--- start of Dataset entries ---

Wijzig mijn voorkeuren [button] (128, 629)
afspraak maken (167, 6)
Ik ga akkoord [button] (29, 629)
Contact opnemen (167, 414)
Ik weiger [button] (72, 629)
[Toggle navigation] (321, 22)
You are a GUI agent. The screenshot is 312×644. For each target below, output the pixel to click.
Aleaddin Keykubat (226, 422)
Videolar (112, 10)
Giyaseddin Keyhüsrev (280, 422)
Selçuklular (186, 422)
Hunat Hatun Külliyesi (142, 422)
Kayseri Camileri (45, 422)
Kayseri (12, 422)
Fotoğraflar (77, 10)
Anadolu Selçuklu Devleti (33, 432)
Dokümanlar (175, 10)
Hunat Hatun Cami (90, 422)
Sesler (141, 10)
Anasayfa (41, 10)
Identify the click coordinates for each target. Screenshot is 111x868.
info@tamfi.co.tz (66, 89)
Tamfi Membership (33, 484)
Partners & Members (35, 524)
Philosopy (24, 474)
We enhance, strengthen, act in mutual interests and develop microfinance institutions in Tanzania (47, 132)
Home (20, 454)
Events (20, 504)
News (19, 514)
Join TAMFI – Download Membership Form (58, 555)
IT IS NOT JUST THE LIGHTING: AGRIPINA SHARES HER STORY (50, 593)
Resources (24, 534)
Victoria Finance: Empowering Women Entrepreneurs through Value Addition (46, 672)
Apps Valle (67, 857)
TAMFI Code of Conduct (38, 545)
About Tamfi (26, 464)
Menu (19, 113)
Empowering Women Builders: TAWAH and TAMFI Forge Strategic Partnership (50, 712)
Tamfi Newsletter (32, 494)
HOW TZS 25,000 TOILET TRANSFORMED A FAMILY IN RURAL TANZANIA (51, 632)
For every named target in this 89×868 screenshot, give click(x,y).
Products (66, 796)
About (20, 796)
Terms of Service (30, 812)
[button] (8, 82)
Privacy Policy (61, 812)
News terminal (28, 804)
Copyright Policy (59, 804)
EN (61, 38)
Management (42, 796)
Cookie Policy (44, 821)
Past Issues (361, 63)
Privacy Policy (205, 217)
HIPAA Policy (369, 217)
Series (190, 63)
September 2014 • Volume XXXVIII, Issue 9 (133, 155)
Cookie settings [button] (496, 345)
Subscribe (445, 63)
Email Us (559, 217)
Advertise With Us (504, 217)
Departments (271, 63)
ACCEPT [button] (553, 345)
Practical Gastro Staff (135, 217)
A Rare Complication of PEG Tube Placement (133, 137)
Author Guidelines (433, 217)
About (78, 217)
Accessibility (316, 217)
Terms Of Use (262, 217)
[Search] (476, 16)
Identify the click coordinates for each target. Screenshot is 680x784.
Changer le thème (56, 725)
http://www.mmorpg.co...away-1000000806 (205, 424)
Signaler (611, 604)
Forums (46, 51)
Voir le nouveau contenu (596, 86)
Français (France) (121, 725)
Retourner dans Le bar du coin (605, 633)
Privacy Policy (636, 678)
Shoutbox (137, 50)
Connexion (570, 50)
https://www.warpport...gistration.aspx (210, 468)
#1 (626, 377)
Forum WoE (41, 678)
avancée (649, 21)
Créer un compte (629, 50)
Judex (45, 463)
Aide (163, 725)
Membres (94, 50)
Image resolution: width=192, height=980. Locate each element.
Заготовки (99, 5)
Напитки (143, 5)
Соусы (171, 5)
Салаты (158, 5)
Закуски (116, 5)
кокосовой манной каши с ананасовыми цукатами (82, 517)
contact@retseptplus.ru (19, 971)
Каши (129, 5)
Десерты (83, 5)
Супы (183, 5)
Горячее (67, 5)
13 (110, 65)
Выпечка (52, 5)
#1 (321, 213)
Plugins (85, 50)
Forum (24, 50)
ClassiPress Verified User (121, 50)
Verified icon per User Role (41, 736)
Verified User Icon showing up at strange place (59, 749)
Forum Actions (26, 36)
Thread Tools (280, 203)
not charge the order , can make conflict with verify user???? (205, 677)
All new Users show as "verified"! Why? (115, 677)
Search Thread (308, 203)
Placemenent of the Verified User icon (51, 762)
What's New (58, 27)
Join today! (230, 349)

--- end of Dataset entries ---

Task description:
Recast every one of the records above as a JSON list of strings, one string per line, omitting any blank lines.

Written solution:
[
  "Wijzig mijn voorkeuren [button] (128, 629)",
  "afspraak maken (167, 6)",
  "Ik ga akkoord [button] (29, 629)",
  "Contact opnemen (167, 414)",
  "Ik weiger [button] (72, 629)",
  "[Toggle navigation] (321, 22)",
  "You are a GUI agent. The screenshot is 312×644. For each target below, output the pixel to click.",
  "Aleaddin Keykubat (226, 422)",
  "Videolar (112, 10)",
  "Giyaseddin Keyhüsrev (280, 422)",
  "Selçuklular (186, 422)",
  "Hunat Hatun Külliyesi (142, 422)",
  "Kayseri Camileri (45, 422)",
  "Kayseri (12, 422)",
  "Fotoğraflar (77, 10)",
  "Anadolu Selçuklu Devleti (33, 432)",
  "Dokümanlar (175, 10)",
  "Hunat Hatun Cami (90, 422)",
  "Sesler (141, 10)",
  "Anasayfa (41, 10)",
  "Identify the click coordinates for each target. Screenshot is 111x868.",
  "info@tamfi.co.tz (66, 89)",
  "Tamfi Membership (33, 484)",
  "Partners & Members (35, 524)",
  "Philosopy (24, 474)",
  "We enhance, strengthen, act in mutual interests and develop microfinance institutions in Tanzania (47, 132)",
  "Home (20, 454)",
  "Events (20, 504)",
  "News (19, 514)",
  "Join TAMFI – Download Membership Form (58, 555)",
  "IT IS NOT JUST THE LIGHTING: AGRIPINA SHARES HER STORY (50, 593)",
  "Resources (24, 534)",
  "Victoria Finance: Empowering Women Entrepreneurs through Value Addition (46, 672)",
  "Apps Valle (67, 857)",
  "TAMFI Code of Conduct (38, 545)",
  "About Tamfi (26, 464)",
  "Menu (19, 113)",
  "Empowering Women Builders: TAWAH and TAMFI Forge Strategic Partnership (50, 712)",
  "Tamfi Newsletter (32, 494)",
  "HOW TZS 25,000 TOILET TRANSFORMED A FAMILY IN RURAL TANZANIA (51, 632)",
  "For every named target in this 89×868 screenshot, give click(x,y).",
  "Products (66, 796)",
  "About (20, 796)",
  "Terms of Service (30, 812)",
  "[button] (8, 82)",
  "Privacy Policy (61, 812)",
  "News terminal (28, 804)",
  "Copyright Policy (59, 804)",
  "EN (61, 38)",
  "Management (42, 796)",
  "Cookie Policy (44, 821)",
  "Past Issues (361, 63)",
  "Privacy Policy (205, 217)",
  "HIPAA Policy (369, 217)",
  "Series (190, 63)",
  "September 2014 • Volume XXXVIII, Issue 9 (133, 155)",
  "Cookie settings [button] (496, 345)",
  "Subscribe (445, 63)",
  "Email Us (559, 217)",
  "Advertise With Us (504, 217)",
  "Departments (271, 63)",
  "ACCEPT [button] (553, 345)",
  "Practical Gastro Staff (135, 217)",
  "A Rare Complication of PEG Tube Placement (133, 137)",
  "Author Guidelines (433, 217)",
  "About (78, 217)",
  "Accessibility (316, 217)",
  "Terms Of Use (262, 217)",
  "[Search] (476, 16)",
  "Identify the click coordinates for each target. Screenshot is 680x784.",
  "Changer le thème (56, 725)",
  "http://www.mmorpg.co...away-1000000806 (205, 424)",
  "Signaler (611, 604)",
  "Forums (46, 51)",
  "Voir le nouveau contenu (596, 86)",
  "Français (France) (121, 725)",
  "Retourner dans Le bar du coin (605, 633)",
  "Privacy Policy (636, 678)",
  "Shoutbox (137, 50)",
  "Connexion (570, 50)",
  "https://www.warpport...gistration.aspx (210, 468)",
  "#1 (626, 377)",
  "Forum WoE (41, 678)",
  "avancée (649, 21)",
  "Créer un compte (629, 50)",
  "Judex (45, 463)",
  "Aide (163, 725)",
  "Membres (94, 50)",
  "Image resolution: width=192, height=980. Locate each element.",
  "Заготовки (99, 5)",
  "Напитки (143, 5)",
  "Соусы (171, 5)",
  "Салаты (158, 5)",
  "Закуски (116, 5)",
  "кокосовой манной каши с ананасовыми цукатами (82, 517)",
  "contact@retseptplus.ru (19, 971)",
  "Каши (129, 5)",
  "Десерты (83, 5)",
  "Супы (183, 5)",
  "Горячее (67, 5)",
  "13 (110, 65)",
  "Выпечка (52, 5)",
  "#1 (321, 213)",
  "Plugins (85, 50)",
  "Forum (24, 50)",
  "ClassiPress Verified User (121, 50)",
  "Verified icon per User Role (41, 736)",
  "Verified User Icon showing up at strange place (59, 749)",
  "Forum Actions (26, 36)",
  "Thread Tools (280, 203)",
  "not charge the order , can make conflict with verify user???? (205, 677)",
  "All new Users show as \"verified\"! Why? (115, 677)",
  "Search Thread (308, 203)",
  "Placemenent of the Verified User icon (51, 762)",
  "What's New (58, 27)",
  "Join today! (230, 349)"
]